The programme’s coordinator, Industry Engagement Manager Dr Katherine Cameron, explained “When lockdown happened in March 2020, we quickly converted all projects to remote projects as we recognised that students were facing a difficult time finding degree relevant summer work and we wanted to continue to provide support where we could.”

Presentation prize winners

Students presented their project work during a two-minute video at the halfway point of their internships. First, second and ‘highly commended’ prizes were awarded by a staff judging panel and presented by Vice-Principal Professor Colm Harmon at an online prize-giving.

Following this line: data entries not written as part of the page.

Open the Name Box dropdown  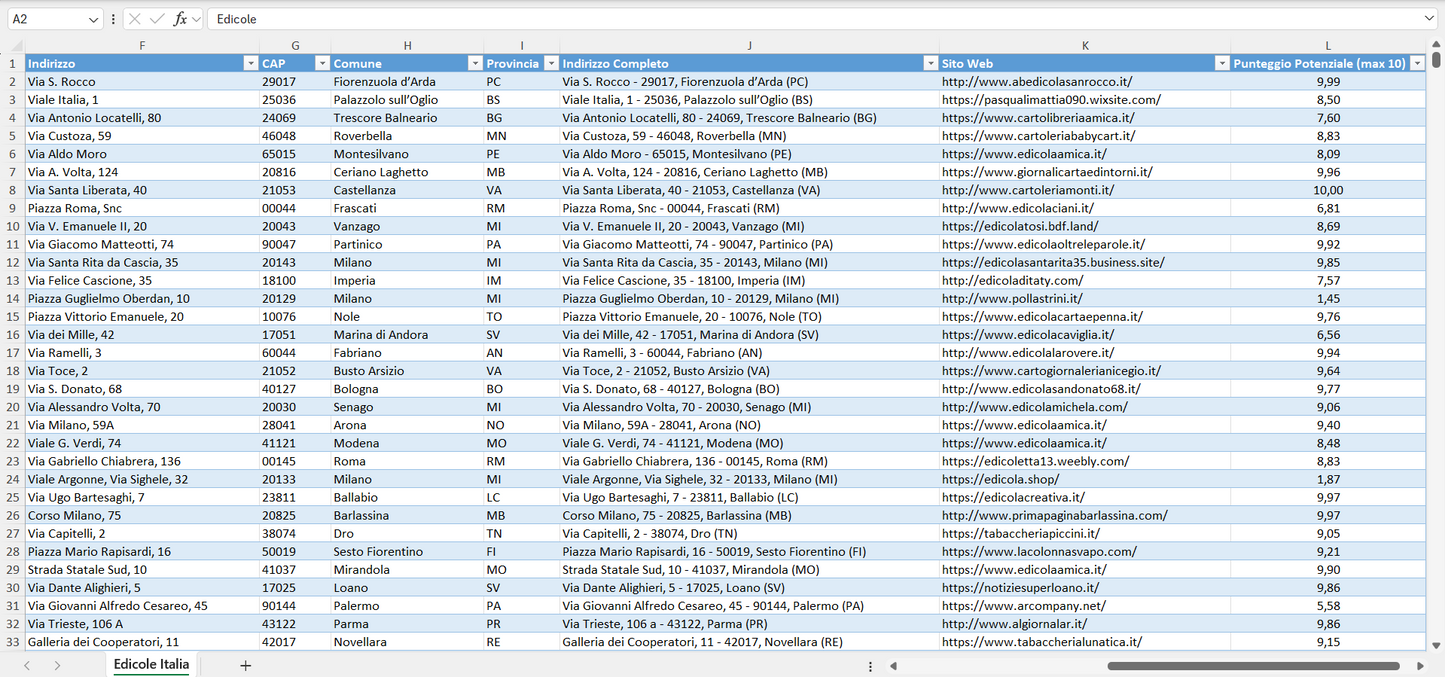click(95, 18)
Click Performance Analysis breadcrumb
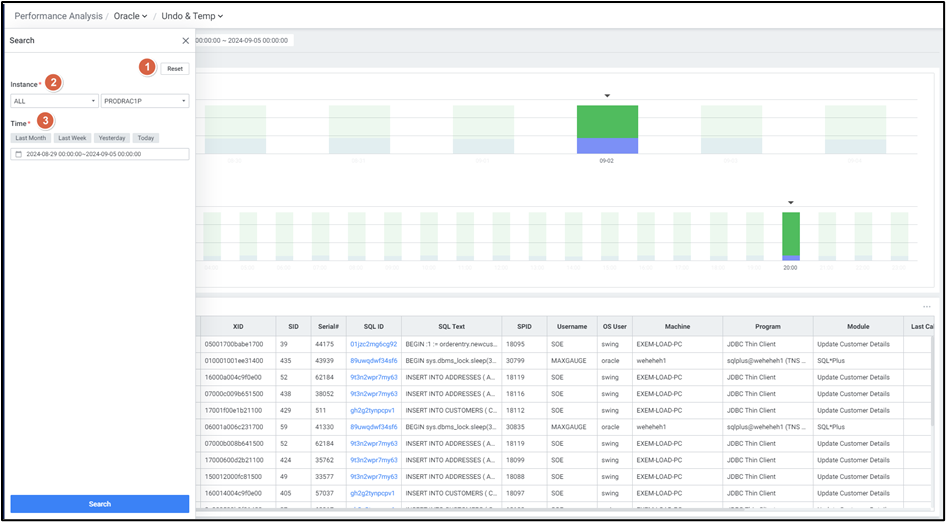This screenshot has height=522, width=946. pyautogui.click(x=58, y=16)
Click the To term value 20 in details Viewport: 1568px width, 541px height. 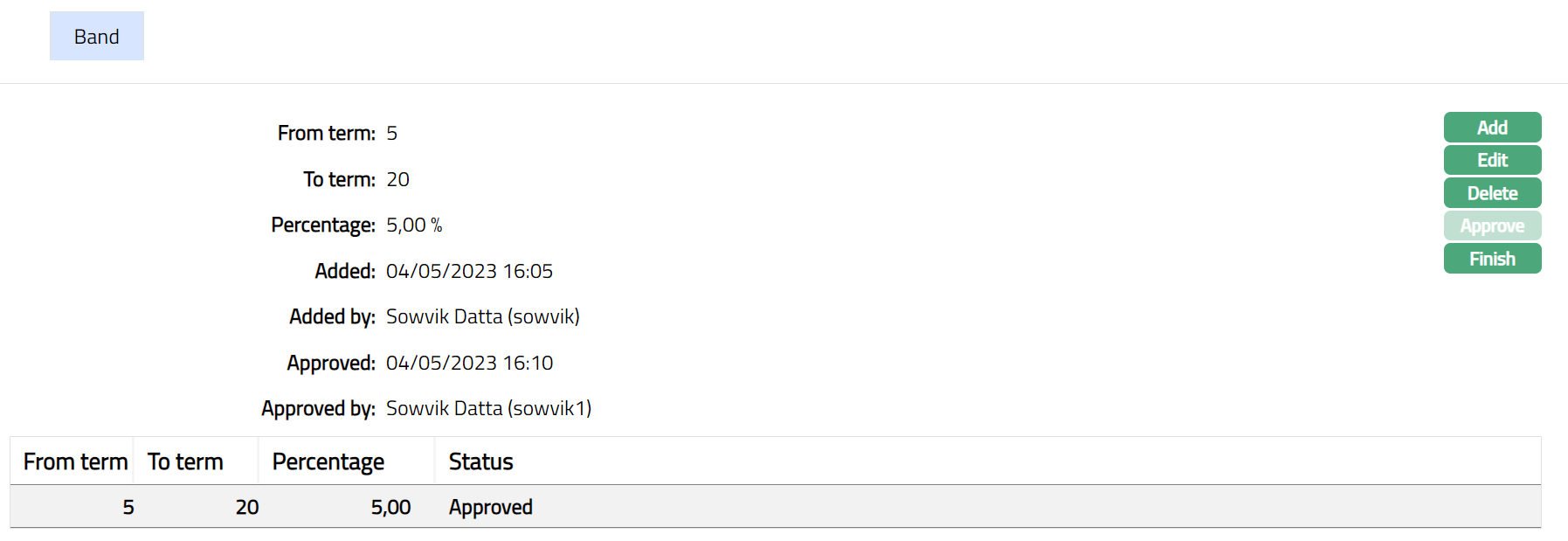click(x=397, y=179)
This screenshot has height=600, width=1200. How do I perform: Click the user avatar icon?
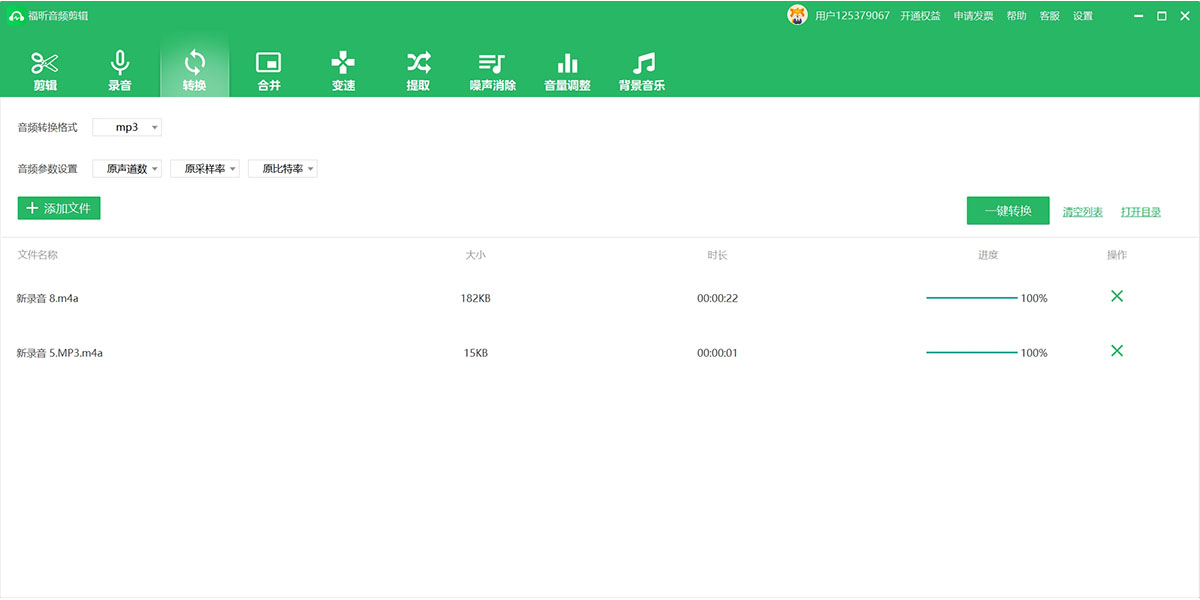(x=797, y=15)
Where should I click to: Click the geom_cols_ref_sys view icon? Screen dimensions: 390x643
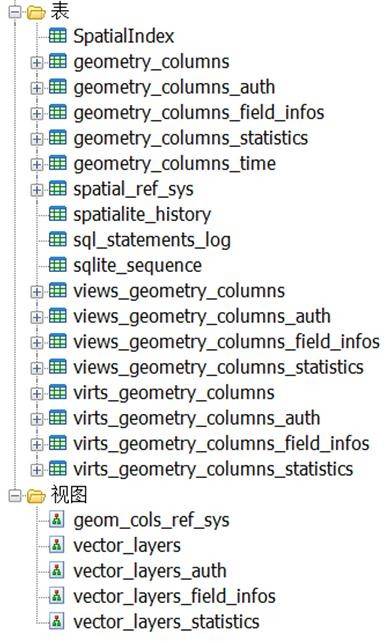coord(57,520)
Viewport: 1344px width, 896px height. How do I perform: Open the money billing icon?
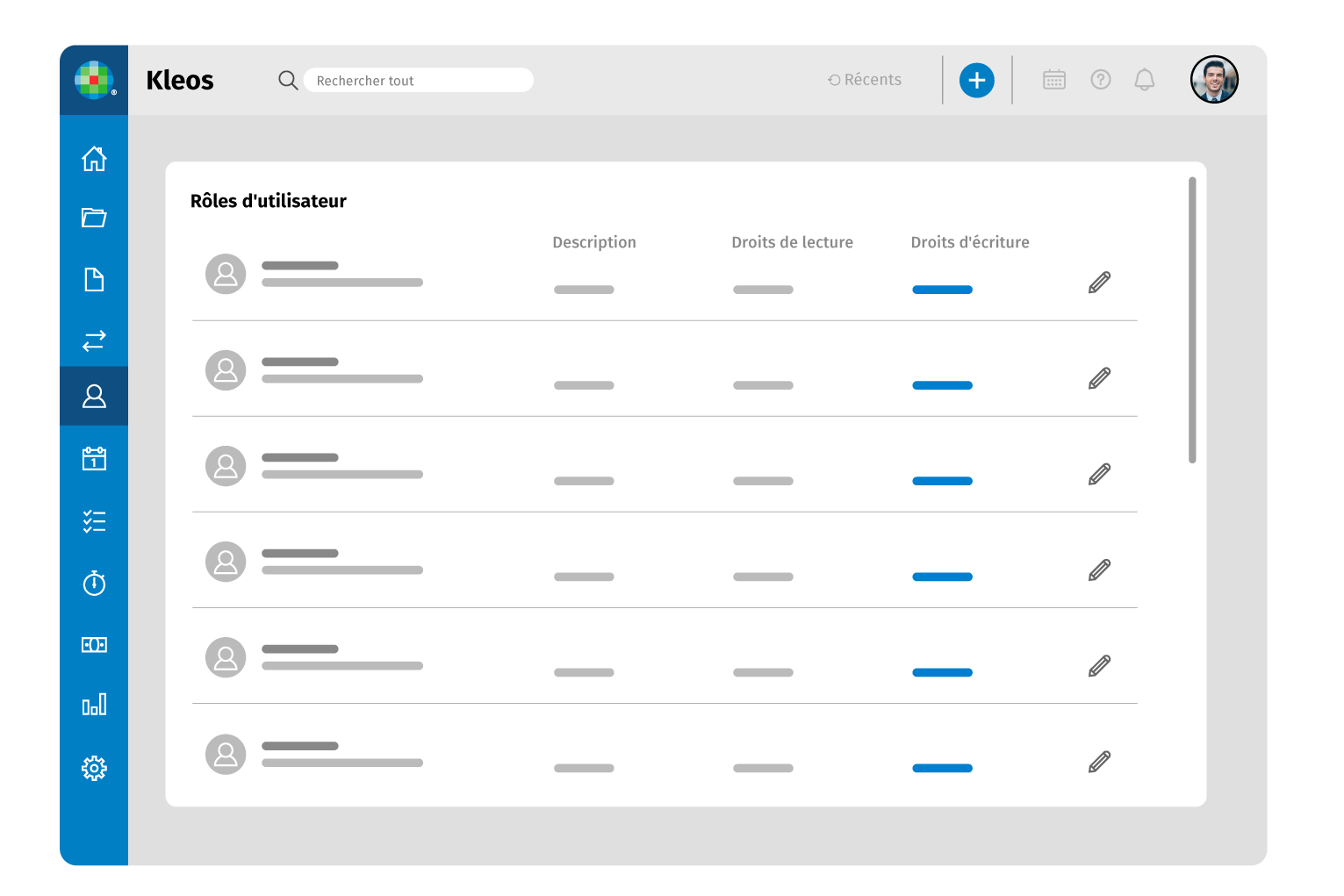pos(94,645)
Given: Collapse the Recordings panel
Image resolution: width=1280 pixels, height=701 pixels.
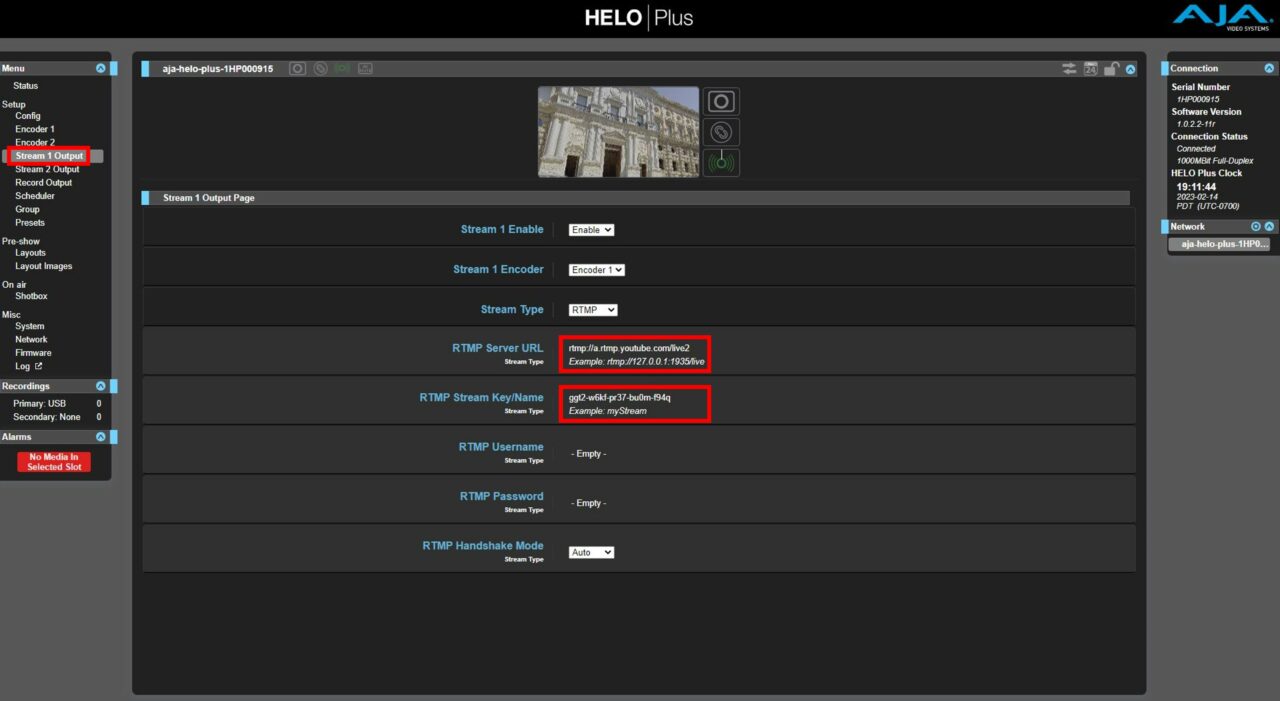Looking at the screenshot, I should (100, 386).
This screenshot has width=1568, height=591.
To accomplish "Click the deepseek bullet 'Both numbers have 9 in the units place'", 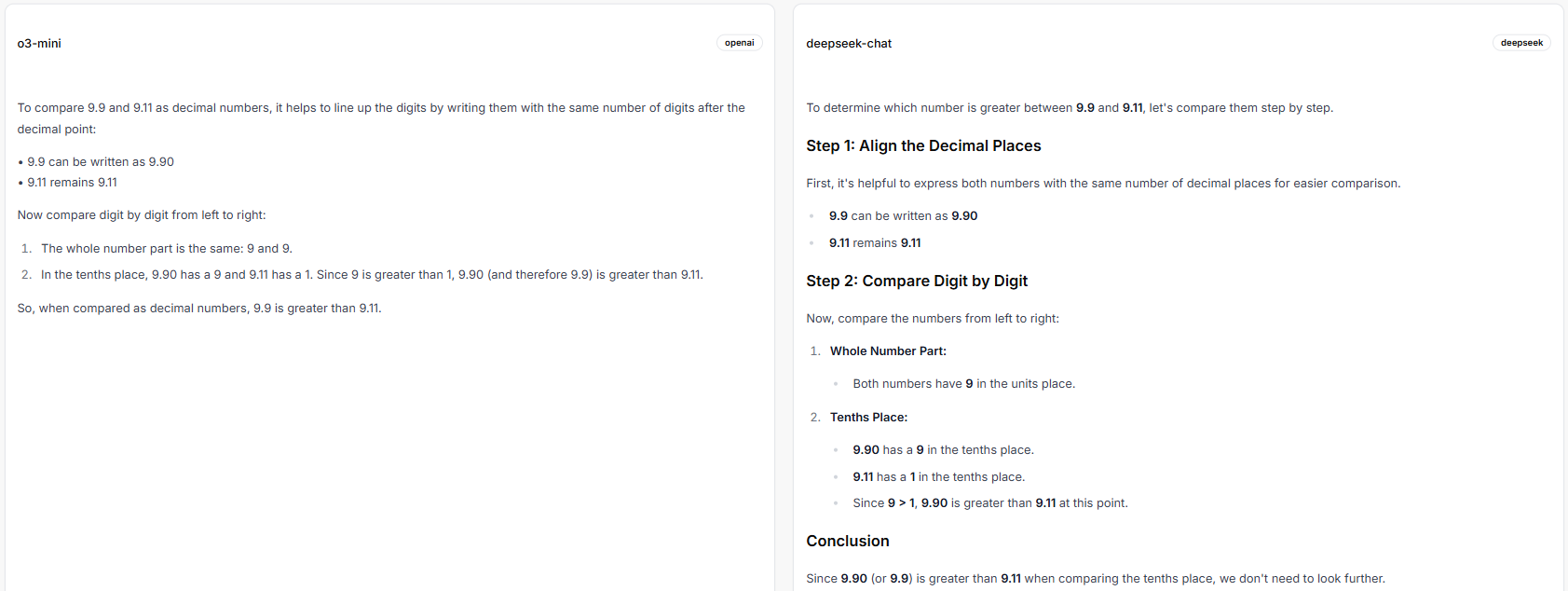I will [964, 384].
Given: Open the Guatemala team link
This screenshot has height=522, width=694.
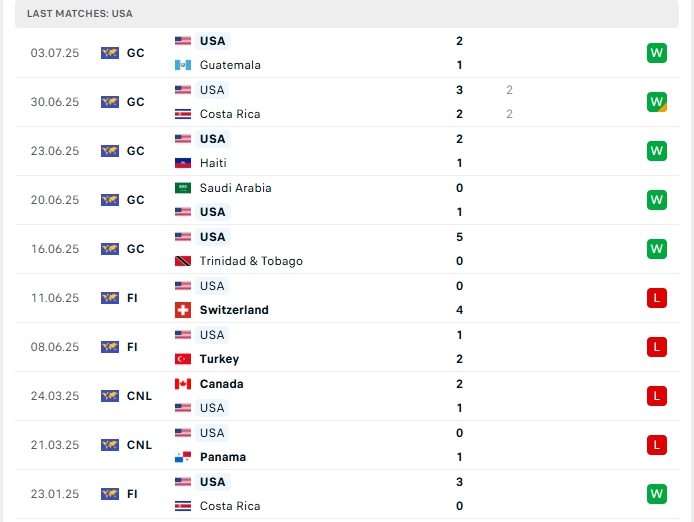Looking at the screenshot, I should click(x=229, y=65).
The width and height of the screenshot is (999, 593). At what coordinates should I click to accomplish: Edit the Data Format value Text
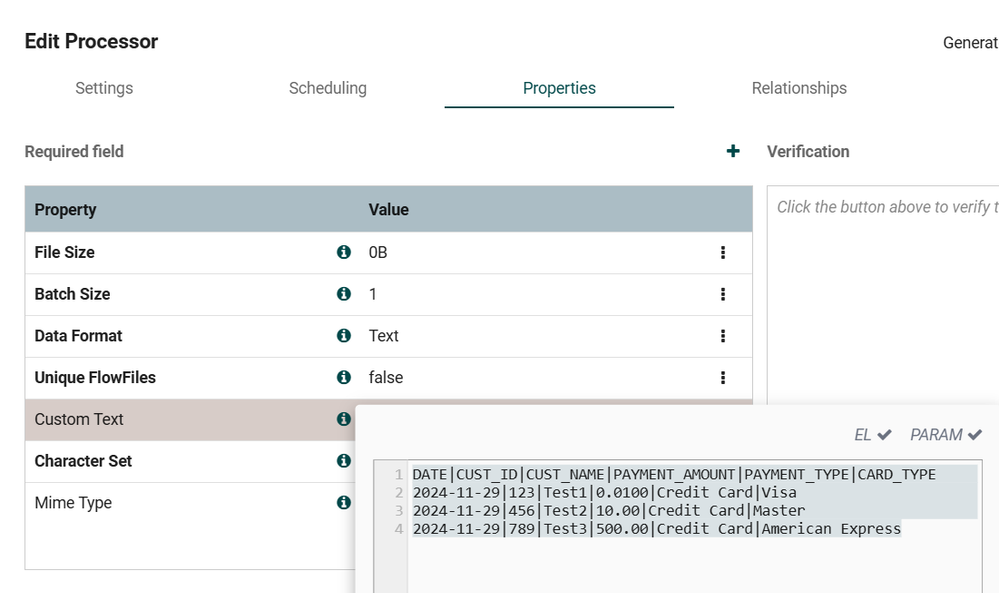384,336
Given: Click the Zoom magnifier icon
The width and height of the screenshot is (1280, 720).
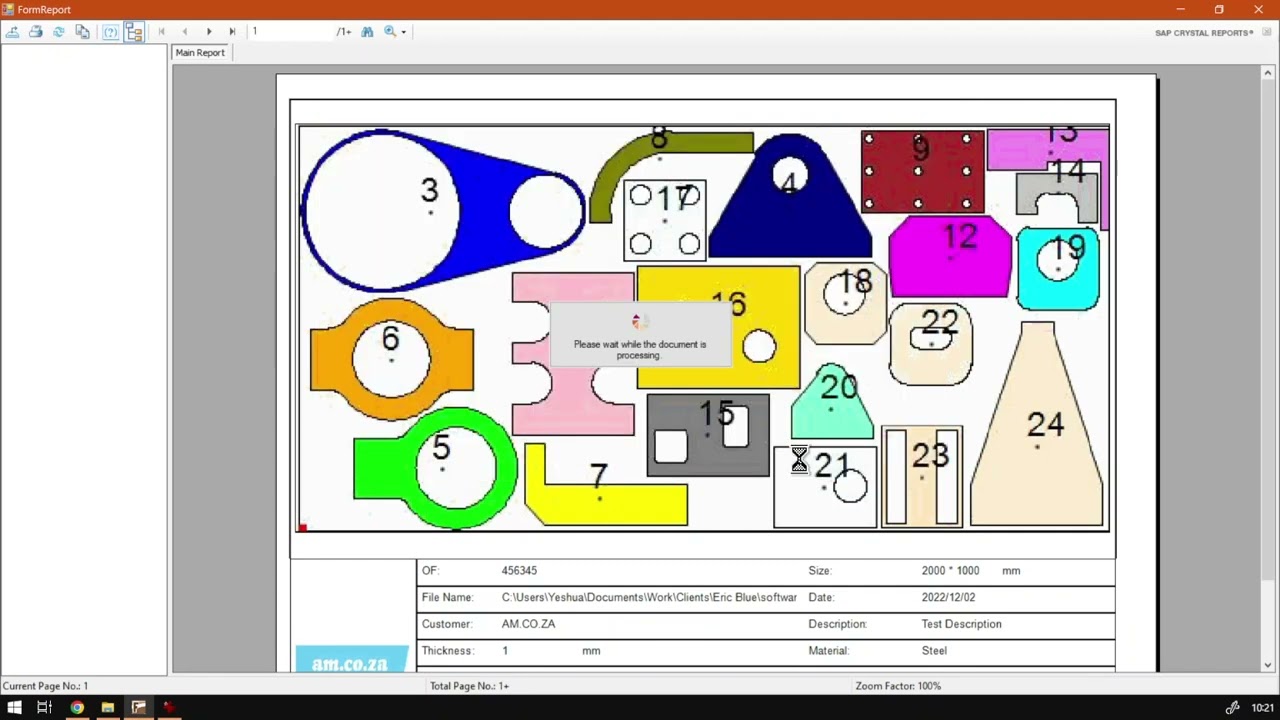Looking at the screenshot, I should pos(390,32).
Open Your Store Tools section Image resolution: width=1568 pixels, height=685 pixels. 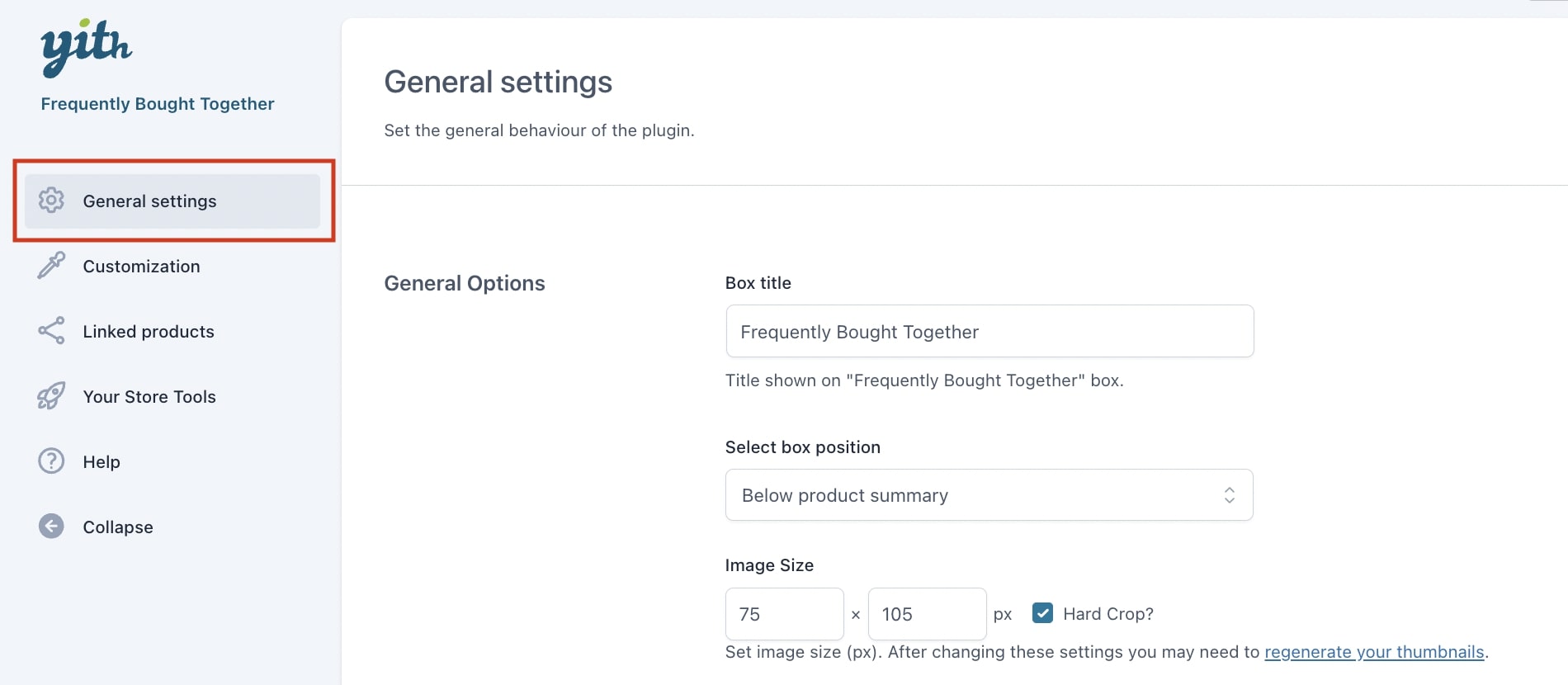[149, 397]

  • First place: Rafael Anderka – ‘Developing a Web-Based Fluid Simulation Tool’ (£100 voucher)
  • Second place: Holly Foster – ‘Resilience of Traditional Structures in Madagascar to Cyclones in a Changing Climate’ (£50 voucher)
  • Highly commended: Thomas Aston, Rahul Roy Chowdhury, Katarzyna Maksymiuk and Dagna Wojciak (£20 vouchers)

Winners: Rafael Anderka (left) won first prize, and Holly Foster (right) won second prize for their Summer Internship Programme video presentations

“Hidden possibilities”

Winner Rafael’s project – supervised by Dr Timm Krüger – involved building an accessible website to teach basic principles of fluid dynamics “in a playful and visual manner”, in order to make the subject accessible to a wider audience.

Speaking about his project experience, Rafael explained, “Even though I had experience with GPU programming before, realising this project in a web context encouraged me to find my own creative solutions. Throughout the project, my supervisors allowed me to be highly autonomous and I was able to delve into exciting technologies and techniques. 

“My advice to future summer interns would be to work hard and let other people know of your passions and aspirations. You never know what possibilities may be hidden in a summer project.”

Second prize winner Holly’s project – supervised by Dr Chris Beckett – aimed to help communities in Madagascar by better understanding the resilience of traditional structures to cyclones in the country.

Holly explained that her project focused on methods for “building cheap and resource efficient homes that are resistant to high winds and rain and make use of locally available materials”, in particular working on “the climate modelling aspect of the project, to understand the current climate in Madagascar, how it is changing and what the impacts may be on communities in the future."

Career development

During their projects, students were encouraged to complete the Edinburgh Award for Work Experience and were given access to dedicated research internship presentations by the Careers Service.

This year’s projects were funded by School Vacation Scholarships, various research grants, and Careerwise placements run in partnership with Equate Scotland.